--- Begin DATA RECORDS ---
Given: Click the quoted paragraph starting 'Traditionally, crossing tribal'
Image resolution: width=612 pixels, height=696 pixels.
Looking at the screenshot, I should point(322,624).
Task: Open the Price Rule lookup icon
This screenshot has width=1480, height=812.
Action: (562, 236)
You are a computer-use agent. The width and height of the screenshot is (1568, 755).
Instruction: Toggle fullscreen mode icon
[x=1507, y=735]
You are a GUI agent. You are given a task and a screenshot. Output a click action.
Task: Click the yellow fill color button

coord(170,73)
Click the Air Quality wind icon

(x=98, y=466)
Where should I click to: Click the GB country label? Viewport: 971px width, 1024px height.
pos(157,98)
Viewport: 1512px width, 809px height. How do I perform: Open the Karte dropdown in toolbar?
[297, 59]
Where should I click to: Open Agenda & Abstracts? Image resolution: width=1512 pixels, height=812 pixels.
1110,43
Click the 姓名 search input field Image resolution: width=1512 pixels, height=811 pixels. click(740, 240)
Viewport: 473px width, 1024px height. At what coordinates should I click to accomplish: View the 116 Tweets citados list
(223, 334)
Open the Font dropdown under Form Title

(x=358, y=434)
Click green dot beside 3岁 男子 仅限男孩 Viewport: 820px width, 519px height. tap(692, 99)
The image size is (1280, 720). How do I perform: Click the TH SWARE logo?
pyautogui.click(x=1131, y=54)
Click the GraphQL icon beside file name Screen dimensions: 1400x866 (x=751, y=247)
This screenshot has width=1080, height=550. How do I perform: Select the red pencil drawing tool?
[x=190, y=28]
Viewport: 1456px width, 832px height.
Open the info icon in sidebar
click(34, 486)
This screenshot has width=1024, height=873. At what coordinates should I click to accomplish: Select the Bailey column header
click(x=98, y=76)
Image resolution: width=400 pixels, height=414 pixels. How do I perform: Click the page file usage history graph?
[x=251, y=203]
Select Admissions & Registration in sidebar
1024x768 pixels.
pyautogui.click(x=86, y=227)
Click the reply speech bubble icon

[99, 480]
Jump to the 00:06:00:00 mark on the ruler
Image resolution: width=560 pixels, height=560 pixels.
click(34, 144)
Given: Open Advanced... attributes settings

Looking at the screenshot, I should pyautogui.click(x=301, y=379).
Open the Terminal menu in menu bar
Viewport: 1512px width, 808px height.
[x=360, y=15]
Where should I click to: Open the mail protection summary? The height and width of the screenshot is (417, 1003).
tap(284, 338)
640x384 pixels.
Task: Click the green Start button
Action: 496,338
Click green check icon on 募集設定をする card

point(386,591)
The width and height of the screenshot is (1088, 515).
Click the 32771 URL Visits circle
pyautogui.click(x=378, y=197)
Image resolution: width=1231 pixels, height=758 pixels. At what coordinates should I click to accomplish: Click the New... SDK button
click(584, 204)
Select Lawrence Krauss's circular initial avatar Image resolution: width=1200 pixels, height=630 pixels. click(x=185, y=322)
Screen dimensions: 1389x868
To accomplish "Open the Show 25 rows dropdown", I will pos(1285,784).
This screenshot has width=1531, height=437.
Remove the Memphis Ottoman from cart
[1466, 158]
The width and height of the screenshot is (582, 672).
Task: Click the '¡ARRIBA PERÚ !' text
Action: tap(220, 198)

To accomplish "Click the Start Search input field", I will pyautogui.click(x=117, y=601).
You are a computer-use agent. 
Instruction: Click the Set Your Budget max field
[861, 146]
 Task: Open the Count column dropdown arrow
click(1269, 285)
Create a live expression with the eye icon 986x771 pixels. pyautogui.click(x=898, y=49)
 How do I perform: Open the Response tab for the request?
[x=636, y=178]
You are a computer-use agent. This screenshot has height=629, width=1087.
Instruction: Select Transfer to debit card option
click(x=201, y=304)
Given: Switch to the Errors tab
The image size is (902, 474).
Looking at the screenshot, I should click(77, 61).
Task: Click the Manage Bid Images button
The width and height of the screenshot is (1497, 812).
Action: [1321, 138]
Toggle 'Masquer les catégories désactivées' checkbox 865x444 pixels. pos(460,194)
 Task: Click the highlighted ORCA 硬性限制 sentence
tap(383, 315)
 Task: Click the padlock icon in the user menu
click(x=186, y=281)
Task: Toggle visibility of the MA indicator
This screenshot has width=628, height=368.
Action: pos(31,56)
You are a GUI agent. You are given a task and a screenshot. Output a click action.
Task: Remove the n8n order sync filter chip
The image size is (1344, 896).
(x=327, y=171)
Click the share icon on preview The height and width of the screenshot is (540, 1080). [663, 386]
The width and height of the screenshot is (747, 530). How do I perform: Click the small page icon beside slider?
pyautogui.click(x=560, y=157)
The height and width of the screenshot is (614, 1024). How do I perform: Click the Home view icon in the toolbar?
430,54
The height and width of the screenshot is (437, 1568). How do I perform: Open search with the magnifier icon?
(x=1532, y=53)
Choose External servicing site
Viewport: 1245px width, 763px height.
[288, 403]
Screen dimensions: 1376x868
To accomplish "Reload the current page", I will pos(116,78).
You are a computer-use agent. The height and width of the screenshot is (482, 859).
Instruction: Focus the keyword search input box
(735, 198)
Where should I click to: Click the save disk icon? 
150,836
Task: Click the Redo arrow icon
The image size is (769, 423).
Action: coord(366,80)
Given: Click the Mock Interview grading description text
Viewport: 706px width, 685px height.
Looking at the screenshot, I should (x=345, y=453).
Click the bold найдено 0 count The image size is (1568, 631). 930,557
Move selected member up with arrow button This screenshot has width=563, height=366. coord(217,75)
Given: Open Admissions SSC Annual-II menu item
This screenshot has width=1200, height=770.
--- End DATA RECORDS ---
[WHAT TO PRODUCE]: Duplicate every row above, keeping each line identical to the original.

[WRITTEN SOLUTION]:
Given: Click the quoted paragraph starting 'Traditionally, crossing tribal'
Image resolution: width=612 pixels, height=696 pixels.
Looking at the screenshot, I should point(322,624).
Task: Open the Price Rule lookup icon
This screenshot has width=1480, height=812.
Action: (562, 236)
You are a computer-use agent. The width and height of the screenshot is (1568, 755).
Instruction: Toggle fullscreen mode icon
[x=1507, y=735]
You are a GUI agent. You are given a task and a screenshot. Output a click action.
Task: Click the yellow fill color button

coord(170,73)
Click the Air Quality wind icon

(x=98, y=466)
Where should I click to: Click the GB country label? Viewport: 971px width, 1024px height.
pos(157,98)
Viewport: 1512px width, 809px height. How do I perform: Open the Karte dropdown in toolbar?
[297, 59]
Where should I click to: Open Agenda & Abstracts? Image resolution: width=1512 pixels, height=812 pixels.
1110,43
Click the 姓名 search input field Image resolution: width=1512 pixels, height=811 pixels. click(740, 240)
Viewport: 473px width, 1024px height. At what coordinates should I click to accomplish: View the 116 Tweets citados list
(223, 334)
Open the Font dropdown under Form Title

(x=358, y=434)
Click green dot beside 3岁 男子 仅限男孩 Viewport: 820px width, 519px height. tap(692, 99)
The image size is (1280, 720). How do I perform: Click the TH SWARE logo?
pyautogui.click(x=1131, y=54)
Click the GraphQL icon beside file name Screen dimensions: 1400x866 (x=751, y=247)
This screenshot has width=1080, height=550. How do I perform: Select the red pencil drawing tool?
[x=190, y=28]
Viewport: 1456px width, 832px height.
Open the info icon in sidebar
click(34, 486)
This screenshot has width=1024, height=873. At what coordinates should I click to accomplish: Select the Bailey column header
click(x=98, y=76)
Image resolution: width=400 pixels, height=414 pixels. How do I perform: Click the page file usage history graph?
[x=251, y=203]
Select Admissions & Registration in sidebar
1024x768 pixels.
pyautogui.click(x=86, y=227)
Click the reply speech bubble icon

[99, 480]
Jump to the 00:06:00:00 mark on the ruler
Image resolution: width=560 pixels, height=560 pixels.
click(34, 144)
Given: Open Advanced... attributes settings

Looking at the screenshot, I should pyautogui.click(x=301, y=379).
Open the Terminal menu in menu bar
Viewport: 1512px width, 808px height.
[x=360, y=15]
Where should I click to: Open the mail protection summary? The height and width of the screenshot is (417, 1003).
tap(284, 338)
640x384 pixels.
Task: Click the green Start button
Action: 496,338
Click green check icon on 募集設定をする card

point(386,591)
The width and height of the screenshot is (1088, 515).
Click the 32771 URL Visits circle
pyautogui.click(x=378, y=197)
Image resolution: width=1231 pixels, height=758 pixels. At what coordinates should I click to accomplish: Click the New... SDK button
click(584, 204)
Select Lawrence Krauss's circular initial avatar Image resolution: width=1200 pixels, height=630 pixels. click(x=185, y=322)
Screen dimensions: 1389x868
To accomplish "Open the Show 25 rows dropdown", I will pos(1285,784).
This screenshot has width=1531, height=437.
Remove the Memphis Ottoman from cart
[1466, 158]
The width and height of the screenshot is (582, 672).
Task: Click the '¡ARRIBA PERÚ !' text
Action: tap(220, 198)

To accomplish "Click the Start Search input field", I will pyautogui.click(x=117, y=601).
You are a computer-use agent. 
Instruction: Click the Set Your Budget max field
[861, 146]
 Task: Open the Count column dropdown arrow
click(1269, 285)
Create a live expression with the eye icon 986x771 pixels. pyautogui.click(x=898, y=49)
 How do I perform: Open the Response tab for the request?
[x=636, y=178]
You are a computer-use agent. This screenshot has height=629, width=1087.
Instruction: Select Transfer to debit card option
click(x=201, y=304)
Given: Switch to the Errors tab
The image size is (902, 474).
Looking at the screenshot, I should click(77, 61).
Task: Click the Manage Bid Images button
The width and height of the screenshot is (1497, 812).
Action: [1321, 138]
Toggle 'Masquer les catégories désactivées' checkbox 865x444 pixels. pos(460,194)
 Task: Click the highlighted ORCA 硬性限制 sentence
tap(383, 315)
 Task: Click the padlock icon in the user menu
click(x=186, y=281)
Task: Toggle visibility of the MA indicator
This screenshot has width=628, height=368.
Action: pos(31,56)
You are a GUI agent. You are given a task and a screenshot. Output a click action.
Task: Remove the n8n order sync filter chip
The image size is (1344, 896).
(x=327, y=171)
Click the share icon on preview The height and width of the screenshot is (540, 1080). [663, 386]
The width and height of the screenshot is (747, 530). How do I perform: Click the small page icon beside slider?
pyautogui.click(x=560, y=157)
The height and width of the screenshot is (614, 1024). How do I perform: Click the Home view icon in the toolbar?
430,54
The height and width of the screenshot is (437, 1568). How do I perform: Open search with the magnifier icon?
(x=1532, y=53)
Choose External servicing site
Viewport: 1245px width, 763px height.
[288, 403]
Screen dimensions: 1376x868
To accomplish "Reload the current page", I will pos(116,78).
You are a computer-use agent. The height and width of the screenshot is (482, 859).
Instruction: Focus the keyword search input box
(735, 198)
Where should I click to: Click the save disk icon? 
150,836
Task: Click the Redo arrow icon
The image size is (769, 423).
Action: coord(366,80)
Given: Click the Mock Interview grading description text
Viewport: 706px width, 685px height.
Looking at the screenshot, I should (x=345, y=453).
Click the bold найдено 0 count The image size is (1568, 631). 930,557
Move selected member up with arrow button This screenshot has width=563, height=366. coord(217,75)
Given: Open Admissions SSC Annual-II menu item
This screenshot has width=1200, height=770.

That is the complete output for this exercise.